Así de molesta me acosté anoche. A las 10 de la mañana con la voz un poco más abierta y lista para llevar a Fabio a su primer día de nido tuve una discusión familiar sobre si debemos operar a mi abuela de 90 años por una fractura en la muñeca. Mi hermana y mamá eran de un bando y yo, del otro. Mi abuela se cayó hace dos semanas y por la osteoporosis que padece, sus huesos no sueldan con yeso. Mi paciencia estaba desgastada.
A las 11 y 20 llegamos al nido. Fabio se portó muy bien, aunque solo mencionaba a su niñera y me hizo sentir invisible. A la una de la tarde lo dejé en la casa para que almuerce y así poder ir a algún lugar tranquilo a escribir. Aún no me sentía del todo bien de la garganta. Veo mi WhatsApp y leo que la empresa de seguros ya había aprobado el presupuesto del taller para que arreglen mi auto.
El lunes antepasado tuve un choque horrible. Mi carro quedó inmóvil en medio de la pista y toda la parte derecha destruida, parte de mi auto quedó en la berma central. Estuve en la comisaría y en la clínica. La escena fue para el olvido.
Al final, el seguro aprobó solo parcialmente la cobertura. Porque según ellos «no todo lo registrado obedecería al siniestro». Ya imaginarán mis conversaciones con el taller y la aseguradora. Mi voz pagó pato.
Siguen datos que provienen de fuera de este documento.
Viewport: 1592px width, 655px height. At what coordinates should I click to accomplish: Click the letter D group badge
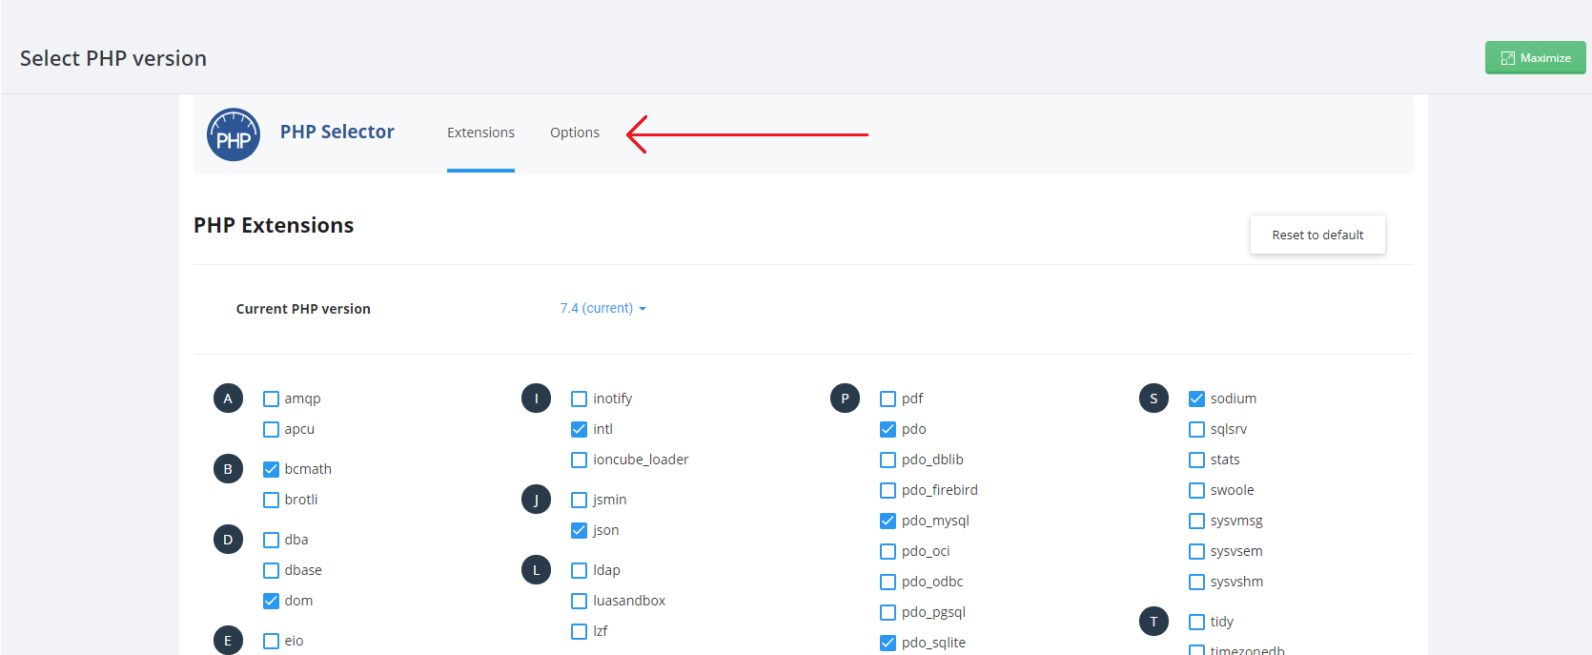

El balance: llegó el momento de delegar funciones. Eso de la supermujer que hace todo, no va conmigo. Me estresa tener que cumplir con ese encargo social. La verdad no tiene nada de malo decir «no puedo, ayúdenme». Lo siento si me vuelvo a enfermar, pero pensar todo el día en que pueda suceder es peor. Amo mi trabajo y si falto es porque mi cuerpo no da más. Que mi marido se encargue del carro y la aseguradora. Que mi mamá decida qué hacer con su mamá y yo la apoyaré. Y si Fabio quiere jugar con su niñera, está bien. Tal vez podría usar esos momentos para dormir.